As a school consultant, I have watched the growing phenomenon of the over-scheduled child, particularly in affluent suburbs, and in independent and international schools. As a camp consultant, I have observed how many campers’ parents monitor them extremely closely; one might say microscopically. Indeed, Ron Taffel, a psychologist in New York, reports that much of modern parenting involves meticulous time management of a child’s packed schedule. This is a source of sadness for me, and for many people who care about children. Every thoughtful educator and parent has worried that there is something missing in the lives of today’s children.

Some conclude that what is missing is play or a work/play balance.

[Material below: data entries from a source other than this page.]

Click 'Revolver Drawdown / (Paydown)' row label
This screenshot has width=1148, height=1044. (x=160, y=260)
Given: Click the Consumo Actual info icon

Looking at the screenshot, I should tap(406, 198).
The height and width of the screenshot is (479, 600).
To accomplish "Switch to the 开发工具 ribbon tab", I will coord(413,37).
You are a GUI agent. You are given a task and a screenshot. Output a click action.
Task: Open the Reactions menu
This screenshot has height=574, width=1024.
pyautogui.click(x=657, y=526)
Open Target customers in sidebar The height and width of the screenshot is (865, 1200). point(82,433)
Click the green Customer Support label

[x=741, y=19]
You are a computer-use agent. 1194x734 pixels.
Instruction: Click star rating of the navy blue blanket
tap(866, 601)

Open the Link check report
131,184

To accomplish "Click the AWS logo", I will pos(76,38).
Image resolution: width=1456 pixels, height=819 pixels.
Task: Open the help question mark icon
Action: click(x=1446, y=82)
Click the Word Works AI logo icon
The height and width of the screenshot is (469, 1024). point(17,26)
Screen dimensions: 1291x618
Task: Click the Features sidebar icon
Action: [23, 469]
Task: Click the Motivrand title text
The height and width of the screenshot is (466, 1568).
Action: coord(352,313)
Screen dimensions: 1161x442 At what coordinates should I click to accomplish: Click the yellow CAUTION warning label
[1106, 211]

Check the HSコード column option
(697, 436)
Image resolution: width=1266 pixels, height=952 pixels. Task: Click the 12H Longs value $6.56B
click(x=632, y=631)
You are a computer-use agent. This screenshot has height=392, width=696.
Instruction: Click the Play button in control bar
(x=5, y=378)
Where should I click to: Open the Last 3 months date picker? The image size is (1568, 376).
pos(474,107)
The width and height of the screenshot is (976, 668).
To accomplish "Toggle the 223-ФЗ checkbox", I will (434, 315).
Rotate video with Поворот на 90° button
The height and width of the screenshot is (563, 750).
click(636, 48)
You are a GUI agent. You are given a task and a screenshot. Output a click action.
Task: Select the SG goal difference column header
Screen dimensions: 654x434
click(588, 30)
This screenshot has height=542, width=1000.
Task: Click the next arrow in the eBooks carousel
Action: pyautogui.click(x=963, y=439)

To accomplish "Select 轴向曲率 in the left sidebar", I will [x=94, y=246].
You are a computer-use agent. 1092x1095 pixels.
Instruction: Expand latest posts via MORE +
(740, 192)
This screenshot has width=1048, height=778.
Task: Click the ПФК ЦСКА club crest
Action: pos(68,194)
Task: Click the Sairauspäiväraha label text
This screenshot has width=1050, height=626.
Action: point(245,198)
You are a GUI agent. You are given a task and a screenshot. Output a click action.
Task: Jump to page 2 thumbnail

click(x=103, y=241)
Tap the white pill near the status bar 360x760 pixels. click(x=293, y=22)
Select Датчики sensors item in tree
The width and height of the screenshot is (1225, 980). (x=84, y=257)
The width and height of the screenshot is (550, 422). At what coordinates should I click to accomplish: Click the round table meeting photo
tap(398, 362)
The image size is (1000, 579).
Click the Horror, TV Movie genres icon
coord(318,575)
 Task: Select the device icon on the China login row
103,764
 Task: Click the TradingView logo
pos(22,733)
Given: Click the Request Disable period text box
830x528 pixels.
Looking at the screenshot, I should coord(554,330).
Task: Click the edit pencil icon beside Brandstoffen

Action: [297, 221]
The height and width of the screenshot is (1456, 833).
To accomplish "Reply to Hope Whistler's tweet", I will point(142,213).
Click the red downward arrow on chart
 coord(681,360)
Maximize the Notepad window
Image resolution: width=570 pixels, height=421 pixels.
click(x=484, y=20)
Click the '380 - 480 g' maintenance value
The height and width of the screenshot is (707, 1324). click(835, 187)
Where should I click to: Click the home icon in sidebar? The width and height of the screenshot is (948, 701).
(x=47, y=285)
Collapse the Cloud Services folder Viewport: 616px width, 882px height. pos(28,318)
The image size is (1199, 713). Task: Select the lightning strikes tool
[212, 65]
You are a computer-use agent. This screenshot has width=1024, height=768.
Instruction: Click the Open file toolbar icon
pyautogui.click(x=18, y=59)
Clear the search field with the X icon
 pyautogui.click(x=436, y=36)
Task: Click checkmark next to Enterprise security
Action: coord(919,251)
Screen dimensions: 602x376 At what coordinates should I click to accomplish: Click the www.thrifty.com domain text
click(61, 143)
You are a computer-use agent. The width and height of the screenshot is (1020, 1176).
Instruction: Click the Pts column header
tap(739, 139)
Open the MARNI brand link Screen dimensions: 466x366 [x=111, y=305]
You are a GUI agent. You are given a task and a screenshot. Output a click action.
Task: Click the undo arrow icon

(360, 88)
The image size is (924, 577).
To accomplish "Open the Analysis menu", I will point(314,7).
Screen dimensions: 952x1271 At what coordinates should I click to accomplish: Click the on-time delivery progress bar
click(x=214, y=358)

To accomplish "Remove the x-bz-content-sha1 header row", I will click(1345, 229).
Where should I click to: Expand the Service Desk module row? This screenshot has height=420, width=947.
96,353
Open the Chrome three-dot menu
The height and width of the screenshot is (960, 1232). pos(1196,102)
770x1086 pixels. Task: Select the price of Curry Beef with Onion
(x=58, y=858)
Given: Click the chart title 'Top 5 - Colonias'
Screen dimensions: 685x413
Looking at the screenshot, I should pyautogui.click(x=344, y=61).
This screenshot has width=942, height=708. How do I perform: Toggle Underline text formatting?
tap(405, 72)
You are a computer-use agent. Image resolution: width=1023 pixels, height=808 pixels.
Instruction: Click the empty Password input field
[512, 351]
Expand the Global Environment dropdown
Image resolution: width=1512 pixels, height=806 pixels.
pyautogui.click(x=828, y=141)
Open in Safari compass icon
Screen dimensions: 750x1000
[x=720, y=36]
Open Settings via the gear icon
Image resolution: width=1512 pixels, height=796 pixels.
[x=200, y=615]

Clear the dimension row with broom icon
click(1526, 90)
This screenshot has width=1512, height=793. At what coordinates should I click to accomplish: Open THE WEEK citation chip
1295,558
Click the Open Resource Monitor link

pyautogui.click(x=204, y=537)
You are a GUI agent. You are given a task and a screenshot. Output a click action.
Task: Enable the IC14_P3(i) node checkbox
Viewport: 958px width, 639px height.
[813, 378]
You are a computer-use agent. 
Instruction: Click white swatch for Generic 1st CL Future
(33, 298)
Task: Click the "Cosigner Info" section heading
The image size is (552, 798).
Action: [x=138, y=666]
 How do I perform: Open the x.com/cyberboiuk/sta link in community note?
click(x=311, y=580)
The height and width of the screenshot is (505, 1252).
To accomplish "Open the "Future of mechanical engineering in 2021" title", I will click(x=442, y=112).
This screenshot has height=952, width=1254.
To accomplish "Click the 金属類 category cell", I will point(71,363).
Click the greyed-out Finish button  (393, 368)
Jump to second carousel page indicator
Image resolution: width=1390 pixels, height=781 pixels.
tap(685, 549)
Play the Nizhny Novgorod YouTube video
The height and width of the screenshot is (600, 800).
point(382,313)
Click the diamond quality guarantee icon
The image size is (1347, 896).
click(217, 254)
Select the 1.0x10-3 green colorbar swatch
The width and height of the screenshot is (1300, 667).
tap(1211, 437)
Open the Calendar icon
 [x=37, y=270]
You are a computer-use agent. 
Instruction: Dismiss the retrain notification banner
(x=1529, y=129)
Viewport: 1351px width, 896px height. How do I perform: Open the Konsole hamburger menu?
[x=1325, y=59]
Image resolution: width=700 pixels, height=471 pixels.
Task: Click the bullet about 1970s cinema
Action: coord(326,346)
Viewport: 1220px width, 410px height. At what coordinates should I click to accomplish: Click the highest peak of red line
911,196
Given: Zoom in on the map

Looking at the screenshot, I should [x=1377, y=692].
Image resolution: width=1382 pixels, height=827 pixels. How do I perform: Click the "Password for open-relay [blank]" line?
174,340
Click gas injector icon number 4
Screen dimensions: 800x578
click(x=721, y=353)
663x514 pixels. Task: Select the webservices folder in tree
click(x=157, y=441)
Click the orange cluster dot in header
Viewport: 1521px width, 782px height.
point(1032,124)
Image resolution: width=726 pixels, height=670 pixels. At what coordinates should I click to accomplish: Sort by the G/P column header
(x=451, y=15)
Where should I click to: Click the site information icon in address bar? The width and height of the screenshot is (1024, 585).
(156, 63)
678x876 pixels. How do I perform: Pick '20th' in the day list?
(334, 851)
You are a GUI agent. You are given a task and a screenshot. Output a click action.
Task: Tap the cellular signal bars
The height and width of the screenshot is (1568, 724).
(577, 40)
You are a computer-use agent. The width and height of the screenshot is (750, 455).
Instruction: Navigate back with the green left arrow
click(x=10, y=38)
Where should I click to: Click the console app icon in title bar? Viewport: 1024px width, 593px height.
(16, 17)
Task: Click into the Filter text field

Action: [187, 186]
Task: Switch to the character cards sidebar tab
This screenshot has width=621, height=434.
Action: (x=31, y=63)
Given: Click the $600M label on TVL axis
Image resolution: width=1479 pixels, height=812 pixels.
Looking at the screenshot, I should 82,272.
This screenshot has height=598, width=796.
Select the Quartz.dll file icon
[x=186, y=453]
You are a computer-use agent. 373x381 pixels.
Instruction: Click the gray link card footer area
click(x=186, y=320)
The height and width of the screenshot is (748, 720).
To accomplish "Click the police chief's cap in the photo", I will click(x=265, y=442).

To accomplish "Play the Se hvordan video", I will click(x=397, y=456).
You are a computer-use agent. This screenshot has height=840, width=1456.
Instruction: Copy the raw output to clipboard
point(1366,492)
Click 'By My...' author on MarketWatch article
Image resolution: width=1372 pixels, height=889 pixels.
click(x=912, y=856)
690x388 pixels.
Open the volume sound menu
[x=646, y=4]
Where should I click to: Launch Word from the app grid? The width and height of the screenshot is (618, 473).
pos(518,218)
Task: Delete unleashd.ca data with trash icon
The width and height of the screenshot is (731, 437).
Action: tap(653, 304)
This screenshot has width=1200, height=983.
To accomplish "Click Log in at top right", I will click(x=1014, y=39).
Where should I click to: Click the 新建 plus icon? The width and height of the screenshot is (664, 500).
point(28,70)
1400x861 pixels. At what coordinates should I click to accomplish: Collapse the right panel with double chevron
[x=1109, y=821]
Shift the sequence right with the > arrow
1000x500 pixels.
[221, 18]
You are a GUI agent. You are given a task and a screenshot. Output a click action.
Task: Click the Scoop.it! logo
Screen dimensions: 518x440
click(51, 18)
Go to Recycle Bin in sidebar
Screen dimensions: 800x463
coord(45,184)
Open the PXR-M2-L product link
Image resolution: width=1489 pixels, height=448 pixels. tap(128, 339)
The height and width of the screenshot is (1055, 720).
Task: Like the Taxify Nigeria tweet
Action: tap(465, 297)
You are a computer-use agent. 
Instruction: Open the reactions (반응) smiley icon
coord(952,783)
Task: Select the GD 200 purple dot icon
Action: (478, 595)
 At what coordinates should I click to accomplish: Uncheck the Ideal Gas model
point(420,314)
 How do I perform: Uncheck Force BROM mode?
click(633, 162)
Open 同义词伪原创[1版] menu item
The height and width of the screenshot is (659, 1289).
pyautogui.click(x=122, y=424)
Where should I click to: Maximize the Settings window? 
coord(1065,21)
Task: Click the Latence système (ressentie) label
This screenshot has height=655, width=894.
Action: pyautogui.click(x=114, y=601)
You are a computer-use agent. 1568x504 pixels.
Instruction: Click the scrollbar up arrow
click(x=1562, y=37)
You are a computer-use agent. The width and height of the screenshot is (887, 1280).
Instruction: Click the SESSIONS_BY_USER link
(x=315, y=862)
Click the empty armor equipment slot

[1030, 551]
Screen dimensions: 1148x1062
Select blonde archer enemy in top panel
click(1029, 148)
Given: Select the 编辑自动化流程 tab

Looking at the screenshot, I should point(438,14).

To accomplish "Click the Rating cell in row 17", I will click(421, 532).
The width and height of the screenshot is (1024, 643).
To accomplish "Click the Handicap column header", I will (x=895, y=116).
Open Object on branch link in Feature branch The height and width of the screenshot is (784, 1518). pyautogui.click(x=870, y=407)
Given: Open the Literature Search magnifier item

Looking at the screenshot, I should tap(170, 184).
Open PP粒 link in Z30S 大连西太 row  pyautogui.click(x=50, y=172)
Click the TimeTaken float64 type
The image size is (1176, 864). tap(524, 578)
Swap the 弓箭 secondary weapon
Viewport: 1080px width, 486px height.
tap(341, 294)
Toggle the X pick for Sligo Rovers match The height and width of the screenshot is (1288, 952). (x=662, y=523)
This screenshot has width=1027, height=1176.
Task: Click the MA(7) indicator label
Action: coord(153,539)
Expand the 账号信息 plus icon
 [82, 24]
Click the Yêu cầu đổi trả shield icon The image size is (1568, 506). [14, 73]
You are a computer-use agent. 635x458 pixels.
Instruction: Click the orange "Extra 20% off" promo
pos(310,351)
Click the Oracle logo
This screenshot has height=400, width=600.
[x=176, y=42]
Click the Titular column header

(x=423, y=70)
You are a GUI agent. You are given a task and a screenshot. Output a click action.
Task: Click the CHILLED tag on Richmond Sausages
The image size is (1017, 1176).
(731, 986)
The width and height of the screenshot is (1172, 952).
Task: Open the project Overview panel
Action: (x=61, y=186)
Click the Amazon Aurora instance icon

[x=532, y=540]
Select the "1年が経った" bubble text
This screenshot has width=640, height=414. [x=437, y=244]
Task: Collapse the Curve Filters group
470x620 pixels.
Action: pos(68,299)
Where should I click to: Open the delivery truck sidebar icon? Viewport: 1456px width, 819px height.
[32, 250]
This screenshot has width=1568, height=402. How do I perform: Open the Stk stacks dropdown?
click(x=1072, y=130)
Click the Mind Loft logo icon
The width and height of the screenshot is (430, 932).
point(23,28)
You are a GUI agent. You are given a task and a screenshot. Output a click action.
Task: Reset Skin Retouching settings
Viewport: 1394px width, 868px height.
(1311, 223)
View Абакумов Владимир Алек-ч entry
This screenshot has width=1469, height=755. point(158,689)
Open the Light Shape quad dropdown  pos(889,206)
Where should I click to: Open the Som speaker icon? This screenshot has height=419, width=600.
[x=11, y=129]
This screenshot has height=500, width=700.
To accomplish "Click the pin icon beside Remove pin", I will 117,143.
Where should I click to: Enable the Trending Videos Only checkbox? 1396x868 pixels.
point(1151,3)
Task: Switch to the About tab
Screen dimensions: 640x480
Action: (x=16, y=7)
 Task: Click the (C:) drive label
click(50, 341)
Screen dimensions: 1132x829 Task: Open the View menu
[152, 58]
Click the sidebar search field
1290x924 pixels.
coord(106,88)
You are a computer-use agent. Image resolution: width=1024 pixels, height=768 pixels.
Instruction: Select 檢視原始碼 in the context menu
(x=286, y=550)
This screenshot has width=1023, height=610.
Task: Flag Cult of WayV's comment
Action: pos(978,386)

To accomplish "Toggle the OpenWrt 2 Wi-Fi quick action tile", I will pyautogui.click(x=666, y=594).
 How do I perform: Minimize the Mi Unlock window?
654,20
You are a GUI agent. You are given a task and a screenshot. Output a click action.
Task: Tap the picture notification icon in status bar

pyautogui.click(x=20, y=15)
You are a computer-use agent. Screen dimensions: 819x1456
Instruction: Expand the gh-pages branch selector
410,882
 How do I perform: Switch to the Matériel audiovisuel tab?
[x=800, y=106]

More specifically, though, what is really missing is a certain kind of play that should exist in childhood: free, undirected play. We are doing great things for children in many ways, but we are not leaving them alone enough.

Researchers tell us that over the past two decades, children in the United States have lost nine to twelve hours of free play per week. Over the past decade, forty percent of elementary schools in the U.S. have eliminated recess, leaving children with less than a twenty-minute break (for lunch) in a six-hour school day. At school, we have replaced recess time with increased seat time as preparation for state tests; at home, parents have replaced free play time with organized sports, art, dance, and, of course, tutoring.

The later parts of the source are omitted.